• AIM OF THE EXERCISE:
I would like every record printed again, exactly as shown.

• PROVIDED DATA:
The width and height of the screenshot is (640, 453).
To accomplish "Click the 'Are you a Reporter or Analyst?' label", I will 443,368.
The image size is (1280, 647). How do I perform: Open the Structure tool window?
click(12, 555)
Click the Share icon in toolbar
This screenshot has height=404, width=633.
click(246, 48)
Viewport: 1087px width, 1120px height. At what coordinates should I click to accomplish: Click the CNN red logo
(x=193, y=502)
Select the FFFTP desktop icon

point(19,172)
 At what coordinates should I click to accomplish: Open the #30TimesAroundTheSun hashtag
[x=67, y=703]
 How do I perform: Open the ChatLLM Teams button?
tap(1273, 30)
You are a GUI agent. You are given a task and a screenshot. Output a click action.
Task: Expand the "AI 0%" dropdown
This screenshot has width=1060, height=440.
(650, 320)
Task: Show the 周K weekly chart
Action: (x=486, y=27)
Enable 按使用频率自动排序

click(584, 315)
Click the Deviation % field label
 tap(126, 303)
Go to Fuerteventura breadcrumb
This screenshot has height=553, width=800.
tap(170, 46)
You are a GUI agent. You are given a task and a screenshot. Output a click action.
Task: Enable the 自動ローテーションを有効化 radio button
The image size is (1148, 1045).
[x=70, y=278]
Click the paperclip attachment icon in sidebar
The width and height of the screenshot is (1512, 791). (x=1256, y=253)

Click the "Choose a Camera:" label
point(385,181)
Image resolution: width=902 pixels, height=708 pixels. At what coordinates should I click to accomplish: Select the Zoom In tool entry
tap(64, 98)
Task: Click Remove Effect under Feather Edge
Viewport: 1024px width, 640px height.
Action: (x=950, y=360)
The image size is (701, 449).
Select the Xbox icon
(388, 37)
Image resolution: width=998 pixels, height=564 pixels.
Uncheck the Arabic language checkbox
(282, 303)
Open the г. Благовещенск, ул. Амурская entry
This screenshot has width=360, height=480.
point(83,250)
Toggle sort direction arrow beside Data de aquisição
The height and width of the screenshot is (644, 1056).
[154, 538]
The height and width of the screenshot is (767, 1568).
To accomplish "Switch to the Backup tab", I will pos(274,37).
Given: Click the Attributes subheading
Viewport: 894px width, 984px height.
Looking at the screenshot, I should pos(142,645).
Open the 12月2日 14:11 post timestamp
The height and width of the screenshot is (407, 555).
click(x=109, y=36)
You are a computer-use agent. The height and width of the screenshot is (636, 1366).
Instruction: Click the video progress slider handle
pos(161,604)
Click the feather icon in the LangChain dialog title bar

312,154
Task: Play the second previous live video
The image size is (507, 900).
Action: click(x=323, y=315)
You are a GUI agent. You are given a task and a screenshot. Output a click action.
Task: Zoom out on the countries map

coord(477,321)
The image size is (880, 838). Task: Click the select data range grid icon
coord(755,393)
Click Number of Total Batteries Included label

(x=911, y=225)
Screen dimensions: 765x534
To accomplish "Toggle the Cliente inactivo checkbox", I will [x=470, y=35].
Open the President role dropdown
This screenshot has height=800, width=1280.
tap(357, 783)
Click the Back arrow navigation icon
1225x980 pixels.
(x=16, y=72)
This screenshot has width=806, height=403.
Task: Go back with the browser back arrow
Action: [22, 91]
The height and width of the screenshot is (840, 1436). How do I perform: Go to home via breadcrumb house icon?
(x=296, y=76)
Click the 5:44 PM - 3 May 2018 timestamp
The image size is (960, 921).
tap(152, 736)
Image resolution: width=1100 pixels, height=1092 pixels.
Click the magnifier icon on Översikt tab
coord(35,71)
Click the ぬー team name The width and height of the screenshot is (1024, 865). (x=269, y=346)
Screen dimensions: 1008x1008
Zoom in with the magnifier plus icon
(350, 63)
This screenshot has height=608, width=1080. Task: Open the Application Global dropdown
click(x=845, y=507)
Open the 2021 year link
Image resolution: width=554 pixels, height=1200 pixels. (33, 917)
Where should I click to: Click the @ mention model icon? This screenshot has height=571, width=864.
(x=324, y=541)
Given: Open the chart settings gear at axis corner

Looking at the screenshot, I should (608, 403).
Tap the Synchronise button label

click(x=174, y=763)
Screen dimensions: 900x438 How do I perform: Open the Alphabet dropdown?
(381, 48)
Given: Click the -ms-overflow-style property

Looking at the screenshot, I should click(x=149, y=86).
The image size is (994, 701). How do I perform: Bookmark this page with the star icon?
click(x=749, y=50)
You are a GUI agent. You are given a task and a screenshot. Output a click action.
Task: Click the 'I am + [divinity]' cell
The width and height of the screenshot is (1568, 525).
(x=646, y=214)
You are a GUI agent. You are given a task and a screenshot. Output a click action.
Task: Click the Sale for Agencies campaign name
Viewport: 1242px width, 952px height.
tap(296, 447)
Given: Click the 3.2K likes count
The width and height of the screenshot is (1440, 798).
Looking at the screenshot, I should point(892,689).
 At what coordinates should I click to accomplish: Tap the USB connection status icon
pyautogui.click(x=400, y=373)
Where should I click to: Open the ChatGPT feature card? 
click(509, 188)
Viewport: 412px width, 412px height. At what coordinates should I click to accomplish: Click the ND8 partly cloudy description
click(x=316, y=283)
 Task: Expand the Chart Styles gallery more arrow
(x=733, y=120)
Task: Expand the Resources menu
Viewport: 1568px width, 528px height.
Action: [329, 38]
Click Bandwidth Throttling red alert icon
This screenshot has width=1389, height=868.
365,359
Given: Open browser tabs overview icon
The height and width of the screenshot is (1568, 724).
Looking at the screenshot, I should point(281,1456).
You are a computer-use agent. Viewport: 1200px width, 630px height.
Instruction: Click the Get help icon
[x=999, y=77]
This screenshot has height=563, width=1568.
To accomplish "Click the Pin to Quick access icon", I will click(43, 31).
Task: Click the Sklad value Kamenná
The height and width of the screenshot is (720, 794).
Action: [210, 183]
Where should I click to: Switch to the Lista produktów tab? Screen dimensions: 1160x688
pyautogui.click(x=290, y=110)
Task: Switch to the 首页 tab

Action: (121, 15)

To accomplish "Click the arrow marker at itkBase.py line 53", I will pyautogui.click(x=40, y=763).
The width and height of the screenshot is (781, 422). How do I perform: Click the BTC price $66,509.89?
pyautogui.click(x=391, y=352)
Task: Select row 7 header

• COMPLETED TASK:
The width and height of the screenshot is (640, 453).
To accomplish "Click the 'Are you a Reporter or Analyst?' label", I will 443,368.
The image size is (1280, 647). How do I perform: Open the Structure tool window?
click(12, 555)
Click the Share icon in toolbar
This screenshot has height=404, width=633.
click(246, 48)
Viewport: 1087px width, 1120px height. At what coordinates should I click to accomplish: Click the CNN red logo
(x=193, y=502)
Select the FFFTP desktop icon

point(19,172)
 At what coordinates should I click to accomplish: Open the #30TimesAroundTheSun hashtag
[x=67, y=703]
 How do I perform: Open the ChatLLM Teams button?
tap(1273, 30)
You are a GUI agent. You are given a task and a screenshot. Output a click action.
Task: Expand the "AI 0%" dropdown
This screenshot has width=1060, height=440.
(650, 320)
Task: Show the 周K weekly chart
Action: (x=486, y=27)
Enable 按使用频率自动排序

click(584, 315)
Click the Deviation % field label
 tap(126, 303)
Go to Fuerteventura breadcrumb
This screenshot has height=553, width=800.
tap(170, 46)
You are a GUI agent. You are given a task and a screenshot. Output a click action.
Task: Enable the 自動ローテーションを有効化 radio button
The image size is (1148, 1045).
[x=70, y=278]
Click the paperclip attachment icon in sidebar
The width and height of the screenshot is (1512, 791). (x=1256, y=253)

Click the "Choose a Camera:" label
point(385,181)
Image resolution: width=902 pixels, height=708 pixels. At what coordinates should I click to accomplish: Select the Zoom In tool entry
tap(64, 98)
Task: Click Remove Effect under Feather Edge
Viewport: 1024px width, 640px height.
Action: (x=950, y=360)
The image size is (701, 449).
Select the Xbox icon
(388, 37)
Image resolution: width=998 pixels, height=564 pixels.
Uncheck the Arabic language checkbox
(282, 303)
Open the г. Благовещенск, ул. Амурская entry
This screenshot has width=360, height=480.
point(83,250)
Toggle sort direction arrow beside Data de aquisição
The height and width of the screenshot is (644, 1056).
[154, 538]
The height and width of the screenshot is (767, 1568).
To accomplish "Switch to the Backup tab", I will pos(274,37).
Given: Click the Attributes subheading
Viewport: 894px width, 984px height.
Looking at the screenshot, I should pos(142,645).
Open the 12月2日 14:11 post timestamp
The height and width of the screenshot is (407, 555).
click(x=109, y=36)
You are a computer-use agent. The height and width of the screenshot is (636, 1366).
Instruction: Click the video progress slider handle
pos(161,604)
Click the feather icon in the LangChain dialog title bar

312,154
Task: Play the second previous live video
The image size is (507, 900).
Action: click(x=323, y=315)
You are a GUI agent. You are given a task and a screenshot. Output a click action.
Task: Zoom out on the countries map

coord(477,321)
The image size is (880, 838). Task: Click the select data range grid icon
coord(755,393)
Click Number of Total Batteries Included label

(x=911, y=225)
Screen dimensions: 765x534
To accomplish "Toggle the Cliente inactivo checkbox", I will [x=470, y=35].
Open the President role dropdown
This screenshot has height=800, width=1280.
tap(357, 783)
Click the Back arrow navigation icon
1225x980 pixels.
(x=16, y=72)
This screenshot has width=806, height=403.
Task: Go back with the browser back arrow
Action: [22, 91]
The height and width of the screenshot is (840, 1436). How do I perform: Go to home via breadcrumb house icon?
(x=296, y=76)
Click the 5:44 PM - 3 May 2018 timestamp
The image size is (960, 921).
tap(152, 736)
Image resolution: width=1100 pixels, height=1092 pixels.
Click the magnifier icon on Översikt tab
coord(35,71)
Click the ぬー team name The width and height of the screenshot is (1024, 865). (x=269, y=346)
Screen dimensions: 1008x1008
Zoom in with the magnifier plus icon
(350, 63)
This screenshot has height=608, width=1080. Task: Open the Application Global dropdown
click(x=845, y=507)
Open the 2021 year link
Image resolution: width=554 pixels, height=1200 pixels. (33, 917)
Where should I click to: Click the @ mention model icon? This screenshot has height=571, width=864.
(x=324, y=541)
Given: Open the chart settings gear at axis corner

Looking at the screenshot, I should (608, 403).
Tap the Synchronise button label

click(x=174, y=763)
Screen dimensions: 900x438 How do I perform: Open the Alphabet dropdown?
(381, 48)
Given: Click the -ms-overflow-style property

Looking at the screenshot, I should click(x=149, y=86).
The image size is (994, 701). How do I perform: Bookmark this page with the star icon?
click(x=749, y=50)
You are a GUI agent. You are given a task and a screenshot. Output a click action.
Task: Click the 'I am + [divinity]' cell
The width and height of the screenshot is (1568, 525).
(x=646, y=214)
You are a GUI agent. You are given a task and a screenshot. Output a click action.
Task: Click the Sale for Agencies campaign name
Viewport: 1242px width, 952px height.
tap(296, 447)
Given: Click the 3.2K likes count
The width and height of the screenshot is (1440, 798).
Looking at the screenshot, I should point(892,689).
 At what coordinates should I click to accomplish: Tap the USB connection status icon
pyautogui.click(x=400, y=373)
Where should I click to: Open the ChatGPT feature card? 
click(509, 188)
Viewport: 412px width, 412px height. At what coordinates should I click to accomplish: Click the ND8 partly cloudy description
click(x=316, y=283)
 Task: Expand the Chart Styles gallery more arrow
(x=733, y=120)
Task: Expand the Resources menu
Viewport: 1568px width, 528px height.
Action: [329, 38]
Click Bandwidth Throttling red alert icon
This screenshot has width=1389, height=868.
365,359
Given: Open browser tabs overview icon
The height and width of the screenshot is (1568, 724).
Looking at the screenshot, I should point(281,1456).
You are a computer-use agent. Viewport: 1200px width, 630px height.
Instruction: Click the Get help icon
[x=999, y=77]
This screenshot has height=563, width=1568.
To accomplish "Click the Pin to Quick access icon", I will click(43, 31).
Task: Click the Sklad value Kamenná
The height and width of the screenshot is (720, 794).
Action: [210, 183]
Where should I click to: Switch to the Lista produktów tab? Screen dimensions: 1160x688
pyautogui.click(x=290, y=110)
Task: Switch to the 首页 tab

Action: (121, 15)

To accomplish "Click the arrow marker at itkBase.py line 53", I will pyautogui.click(x=40, y=763).
The width and height of the screenshot is (781, 422). How do I perform: Click the BTC price $66,509.89?
pyautogui.click(x=391, y=352)
Task: Select row 7 header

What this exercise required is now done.